--- Start Page text ---
P. Mandal, J.@mdashThis application is at the instance of the defendant/respondent and is directed against the order dated July 30, 2013 passed
by the learned Additional District Judge, 3rd Court, Howrah in Misc. Appeal No. 78 of 2013 thereby setting aside the order dated March 25,
2013 passed by the learned Civil Judge (Junior Division), 5th Court, Howrah in Title Suit No. 295 of 2012. The plaintiff/appellant/opposite party
herein has instituted the aforesaid title suit against the defendants before the learned Trial Judge praying for a decree of declaration that the plaintiff
is a tenant in respect of the suit property as described in the schedule to the plaint under the proforma defendant No. 2 or any other person who
acquired a title, permanent injunction restraining the defendant No. 1 from making any attempt for taking possession by dispossessing the plaintiff
from the suit property and other consequential reliefs.
2. In that suit he filed an application for temporary injunction against the defendant No. 1, which was rejected by the learned Trial Judge upon
hearing both the sides. Being aggrieved, the plaintiff preferred an appeal being Misc. Appeal No. 78 of 2013, which was allowed by the impugned
order directing the parties to maintain status quo in respect of the suit property and not to change the nature and character of the suit property till
the disposal of the suit. Being aggrieved by such judgment and order, this application has been preferred by the defendant No. 1.
3. Now, the question is whether the impugned order should be sustained.
4. Upon hearing the learned Advocates for the parties and on going through the materials on record, I find that the defendant/respondent/petitioner
herein has contended that it had purchased the suit property by way of two sale deeds dated January 6, 2011 and November 28, 2011 from the
owners and the concerned sale deeds clearly lay down that there is no tenant in the suit property and, in fact, the plaintiff is an attesting witness to
the said deeds. Subsequently, the plaintiff has filed the said suit claiming the tenancy right over the suit property and other consequential reliefs.
5. The petitioner has contended that it runs a school namely St. Hellen School (a reputed English Medium School at Howrah district affiliated to
ICSE) and immediately after the purchase, it got the vacant possession of the same and the said suit property has been surrounded by brick built
boundary wall with a considerable height fixing an iron gate on the G.T. Road. It appointed security guards in the suit property and, in fact, there is
a hoarding of the school at that place indicating that the property is in possession of the defendant.
--- End Page text ---
--- Start Supplied data ---
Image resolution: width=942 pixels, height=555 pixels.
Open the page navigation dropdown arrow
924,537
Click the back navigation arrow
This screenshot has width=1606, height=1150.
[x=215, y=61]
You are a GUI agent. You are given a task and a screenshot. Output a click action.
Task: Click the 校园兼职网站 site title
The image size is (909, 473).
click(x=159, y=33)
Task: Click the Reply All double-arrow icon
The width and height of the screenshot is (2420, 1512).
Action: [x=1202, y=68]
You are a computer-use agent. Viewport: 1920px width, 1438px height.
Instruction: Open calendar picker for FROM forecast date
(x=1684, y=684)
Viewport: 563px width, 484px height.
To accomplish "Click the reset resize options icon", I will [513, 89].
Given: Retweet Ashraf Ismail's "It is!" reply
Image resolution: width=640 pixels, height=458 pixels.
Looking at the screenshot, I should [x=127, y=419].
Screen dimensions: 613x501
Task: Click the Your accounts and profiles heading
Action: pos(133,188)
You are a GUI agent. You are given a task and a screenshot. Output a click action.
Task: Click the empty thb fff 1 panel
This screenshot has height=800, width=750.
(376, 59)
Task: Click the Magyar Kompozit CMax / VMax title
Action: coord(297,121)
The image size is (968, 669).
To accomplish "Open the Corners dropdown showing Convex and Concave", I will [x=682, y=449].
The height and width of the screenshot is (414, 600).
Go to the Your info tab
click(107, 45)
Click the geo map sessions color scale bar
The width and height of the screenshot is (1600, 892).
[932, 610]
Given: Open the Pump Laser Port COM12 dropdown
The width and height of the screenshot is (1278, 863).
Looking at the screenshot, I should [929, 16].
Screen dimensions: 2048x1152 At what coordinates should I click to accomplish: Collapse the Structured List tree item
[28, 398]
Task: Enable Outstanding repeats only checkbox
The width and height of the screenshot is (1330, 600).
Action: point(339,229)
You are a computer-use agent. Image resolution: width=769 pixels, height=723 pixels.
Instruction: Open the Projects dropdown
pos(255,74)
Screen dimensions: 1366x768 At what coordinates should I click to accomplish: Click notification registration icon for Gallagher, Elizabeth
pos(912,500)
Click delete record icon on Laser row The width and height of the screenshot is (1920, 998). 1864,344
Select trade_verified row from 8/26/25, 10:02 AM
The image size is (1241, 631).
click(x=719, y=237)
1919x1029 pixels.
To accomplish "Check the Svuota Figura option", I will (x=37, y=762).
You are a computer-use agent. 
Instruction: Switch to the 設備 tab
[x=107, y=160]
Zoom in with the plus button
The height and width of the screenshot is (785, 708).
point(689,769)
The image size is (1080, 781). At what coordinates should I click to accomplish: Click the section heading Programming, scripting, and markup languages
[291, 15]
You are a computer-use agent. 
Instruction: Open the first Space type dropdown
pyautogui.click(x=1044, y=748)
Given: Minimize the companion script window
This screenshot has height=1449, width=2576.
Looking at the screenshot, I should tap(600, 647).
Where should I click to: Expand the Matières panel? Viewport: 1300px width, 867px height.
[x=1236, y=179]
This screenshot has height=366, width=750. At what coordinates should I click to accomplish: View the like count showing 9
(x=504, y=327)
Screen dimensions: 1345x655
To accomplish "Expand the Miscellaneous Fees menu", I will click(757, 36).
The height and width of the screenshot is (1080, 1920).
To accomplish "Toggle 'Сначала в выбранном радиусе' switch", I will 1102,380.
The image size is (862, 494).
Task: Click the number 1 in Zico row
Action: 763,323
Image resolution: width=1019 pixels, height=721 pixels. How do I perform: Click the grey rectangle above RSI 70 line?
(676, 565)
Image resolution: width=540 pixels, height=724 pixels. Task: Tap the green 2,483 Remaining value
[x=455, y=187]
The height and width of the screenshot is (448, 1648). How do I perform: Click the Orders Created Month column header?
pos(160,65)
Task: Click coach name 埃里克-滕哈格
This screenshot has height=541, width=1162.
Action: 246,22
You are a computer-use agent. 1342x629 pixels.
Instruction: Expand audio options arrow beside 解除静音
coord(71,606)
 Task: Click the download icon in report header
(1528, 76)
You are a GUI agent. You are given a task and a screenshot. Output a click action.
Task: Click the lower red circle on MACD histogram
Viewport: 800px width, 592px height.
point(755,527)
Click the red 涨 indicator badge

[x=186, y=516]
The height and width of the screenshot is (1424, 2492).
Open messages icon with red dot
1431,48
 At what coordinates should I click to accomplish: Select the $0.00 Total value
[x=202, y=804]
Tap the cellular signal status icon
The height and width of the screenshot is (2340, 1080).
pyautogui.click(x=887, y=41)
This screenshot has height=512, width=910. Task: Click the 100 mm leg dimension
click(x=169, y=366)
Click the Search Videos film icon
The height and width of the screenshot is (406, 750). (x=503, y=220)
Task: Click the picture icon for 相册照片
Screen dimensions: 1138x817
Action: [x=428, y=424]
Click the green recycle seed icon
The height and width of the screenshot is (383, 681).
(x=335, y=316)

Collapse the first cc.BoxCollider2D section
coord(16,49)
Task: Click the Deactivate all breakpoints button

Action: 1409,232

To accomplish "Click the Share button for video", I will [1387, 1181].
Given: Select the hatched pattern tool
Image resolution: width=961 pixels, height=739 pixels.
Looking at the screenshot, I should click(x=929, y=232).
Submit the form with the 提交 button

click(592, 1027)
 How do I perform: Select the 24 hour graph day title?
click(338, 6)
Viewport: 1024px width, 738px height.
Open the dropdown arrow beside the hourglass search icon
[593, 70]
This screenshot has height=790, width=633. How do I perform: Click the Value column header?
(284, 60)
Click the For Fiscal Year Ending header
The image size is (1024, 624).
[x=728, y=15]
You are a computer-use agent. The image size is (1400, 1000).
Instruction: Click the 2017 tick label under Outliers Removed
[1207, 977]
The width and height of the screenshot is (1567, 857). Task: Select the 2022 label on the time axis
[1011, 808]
--- End Supplied data ---
▶ Task statement:
List every full calendar date (day, month, and year) that appears in the judgment.

▶ Exercise answer:
July 30, 2013
March 25, 2013
January 6, 2011
November 28, 2011